International (Article 6) Credits under the EU 2040 Climate Target
December 10, 2025
The full analysis can be found here: ANALYSIS_International Credits EU 2040 Climate Target
On 10 December 2025, the EU institutions reached a political agreement on a 2040 climate target of –90% net greenhouse gas emissions compared to 1990, with a structural role for international (Article 6) credits in delivering that goal.
Our analysis unpacks how up to 5 percentage points of the target may be met through “high-quality” international (Article 6) credits, equivalent to 232 Mt CO₂-equivalent in 2040, and what this means for the EU’s domestic ambition and for emerging carbon markets. It highlights a linear build-up and phase-out of credit use as the most realistic demand profile, totalling around 900 Mt CO₂-equivalent over 2036–2040, and contrasts this with a constant-maximum use case that should be seen only as a legal upper bound.

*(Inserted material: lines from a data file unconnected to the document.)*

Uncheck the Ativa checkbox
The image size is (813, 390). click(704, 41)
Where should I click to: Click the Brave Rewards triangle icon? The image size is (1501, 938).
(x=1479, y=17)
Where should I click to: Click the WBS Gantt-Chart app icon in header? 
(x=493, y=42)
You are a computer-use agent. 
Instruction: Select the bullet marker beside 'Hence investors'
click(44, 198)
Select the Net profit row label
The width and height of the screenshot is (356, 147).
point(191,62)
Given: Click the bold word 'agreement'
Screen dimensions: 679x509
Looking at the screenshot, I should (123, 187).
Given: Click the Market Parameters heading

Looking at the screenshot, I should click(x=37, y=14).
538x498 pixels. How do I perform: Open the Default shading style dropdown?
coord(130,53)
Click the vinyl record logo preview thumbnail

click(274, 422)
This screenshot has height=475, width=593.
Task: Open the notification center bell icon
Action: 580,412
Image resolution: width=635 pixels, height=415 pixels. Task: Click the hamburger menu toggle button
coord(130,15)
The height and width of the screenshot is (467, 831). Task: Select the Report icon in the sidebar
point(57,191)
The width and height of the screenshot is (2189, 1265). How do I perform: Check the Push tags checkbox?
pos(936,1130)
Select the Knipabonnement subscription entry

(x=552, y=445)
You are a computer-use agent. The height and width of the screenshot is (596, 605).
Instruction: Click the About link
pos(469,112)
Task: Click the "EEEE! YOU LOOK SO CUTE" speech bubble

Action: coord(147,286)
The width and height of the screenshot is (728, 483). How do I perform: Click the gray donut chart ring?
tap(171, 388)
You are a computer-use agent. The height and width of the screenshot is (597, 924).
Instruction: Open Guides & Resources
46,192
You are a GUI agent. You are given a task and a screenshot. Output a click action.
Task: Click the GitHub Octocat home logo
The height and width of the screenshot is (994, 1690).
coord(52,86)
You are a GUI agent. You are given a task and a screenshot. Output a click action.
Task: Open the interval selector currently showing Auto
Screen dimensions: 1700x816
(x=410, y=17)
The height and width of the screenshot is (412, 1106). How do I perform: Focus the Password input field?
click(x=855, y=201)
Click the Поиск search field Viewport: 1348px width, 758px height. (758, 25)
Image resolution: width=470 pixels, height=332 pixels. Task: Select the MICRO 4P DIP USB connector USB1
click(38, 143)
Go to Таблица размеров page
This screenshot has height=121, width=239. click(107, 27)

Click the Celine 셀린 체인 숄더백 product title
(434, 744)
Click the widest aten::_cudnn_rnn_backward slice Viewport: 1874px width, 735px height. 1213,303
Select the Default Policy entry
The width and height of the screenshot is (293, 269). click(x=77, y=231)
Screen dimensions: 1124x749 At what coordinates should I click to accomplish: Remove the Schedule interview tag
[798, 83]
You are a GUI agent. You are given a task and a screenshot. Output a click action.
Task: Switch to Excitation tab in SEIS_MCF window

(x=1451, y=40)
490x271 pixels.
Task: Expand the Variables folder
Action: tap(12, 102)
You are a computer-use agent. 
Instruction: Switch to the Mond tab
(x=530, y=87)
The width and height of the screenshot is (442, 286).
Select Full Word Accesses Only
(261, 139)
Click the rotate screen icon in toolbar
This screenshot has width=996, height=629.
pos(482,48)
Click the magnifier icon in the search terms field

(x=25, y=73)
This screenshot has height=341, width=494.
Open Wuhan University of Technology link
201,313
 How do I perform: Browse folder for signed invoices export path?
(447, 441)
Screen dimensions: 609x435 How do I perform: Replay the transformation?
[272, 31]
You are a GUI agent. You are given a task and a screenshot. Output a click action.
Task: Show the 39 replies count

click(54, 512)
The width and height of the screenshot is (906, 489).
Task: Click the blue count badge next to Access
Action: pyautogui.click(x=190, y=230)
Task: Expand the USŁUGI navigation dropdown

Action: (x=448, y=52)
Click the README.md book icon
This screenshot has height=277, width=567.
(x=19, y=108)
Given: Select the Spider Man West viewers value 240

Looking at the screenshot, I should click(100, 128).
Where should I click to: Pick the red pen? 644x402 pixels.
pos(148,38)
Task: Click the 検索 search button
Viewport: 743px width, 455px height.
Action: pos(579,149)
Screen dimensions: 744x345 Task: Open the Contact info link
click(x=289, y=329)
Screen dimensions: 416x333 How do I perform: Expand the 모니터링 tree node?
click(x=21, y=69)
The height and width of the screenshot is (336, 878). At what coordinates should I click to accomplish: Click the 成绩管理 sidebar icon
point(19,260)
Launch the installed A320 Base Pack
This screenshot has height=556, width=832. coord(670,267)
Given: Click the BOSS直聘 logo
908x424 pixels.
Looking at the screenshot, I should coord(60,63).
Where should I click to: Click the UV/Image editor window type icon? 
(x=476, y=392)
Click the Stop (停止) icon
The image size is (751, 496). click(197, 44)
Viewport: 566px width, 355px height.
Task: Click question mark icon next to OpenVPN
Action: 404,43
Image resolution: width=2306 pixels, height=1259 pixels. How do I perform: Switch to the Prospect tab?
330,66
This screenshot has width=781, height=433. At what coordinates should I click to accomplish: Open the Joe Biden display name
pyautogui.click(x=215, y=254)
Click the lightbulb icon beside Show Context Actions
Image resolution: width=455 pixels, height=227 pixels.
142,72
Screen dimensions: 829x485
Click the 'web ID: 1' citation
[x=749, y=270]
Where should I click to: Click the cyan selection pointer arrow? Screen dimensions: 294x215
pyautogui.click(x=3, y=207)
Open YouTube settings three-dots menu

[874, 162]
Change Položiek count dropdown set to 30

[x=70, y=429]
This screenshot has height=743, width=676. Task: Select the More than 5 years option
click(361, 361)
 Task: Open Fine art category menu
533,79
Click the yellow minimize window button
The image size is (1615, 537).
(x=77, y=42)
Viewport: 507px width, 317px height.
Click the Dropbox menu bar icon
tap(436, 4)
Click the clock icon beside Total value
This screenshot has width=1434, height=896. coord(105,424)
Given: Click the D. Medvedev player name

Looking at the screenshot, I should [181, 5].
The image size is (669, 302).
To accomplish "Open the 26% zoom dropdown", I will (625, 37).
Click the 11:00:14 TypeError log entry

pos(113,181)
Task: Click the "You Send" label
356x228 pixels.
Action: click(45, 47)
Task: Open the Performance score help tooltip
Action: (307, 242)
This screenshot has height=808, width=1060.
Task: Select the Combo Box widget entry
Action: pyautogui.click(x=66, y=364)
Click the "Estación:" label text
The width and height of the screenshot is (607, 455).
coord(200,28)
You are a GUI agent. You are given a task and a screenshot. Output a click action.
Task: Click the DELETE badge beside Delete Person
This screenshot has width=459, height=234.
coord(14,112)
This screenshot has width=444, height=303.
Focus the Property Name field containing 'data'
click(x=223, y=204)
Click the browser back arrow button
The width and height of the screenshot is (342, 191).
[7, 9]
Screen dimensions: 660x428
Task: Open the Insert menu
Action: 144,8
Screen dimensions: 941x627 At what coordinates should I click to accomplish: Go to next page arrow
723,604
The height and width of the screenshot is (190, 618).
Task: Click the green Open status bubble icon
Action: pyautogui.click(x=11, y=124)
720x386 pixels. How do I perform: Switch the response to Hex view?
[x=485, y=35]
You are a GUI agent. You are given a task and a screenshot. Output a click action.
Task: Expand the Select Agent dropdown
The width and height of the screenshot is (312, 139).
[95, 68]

The analysis also examines the role of the 2031–2035 pilot phase, the importance of robust quality and integrity criteria, and governance choices such as centralised EU-level procurement versus fragmented national purchasing. These elements will determine whether the 5% window supports transformational mitigation in partner countries or risks becoming a large offset-type loophole in the EU’s 2040 architecture.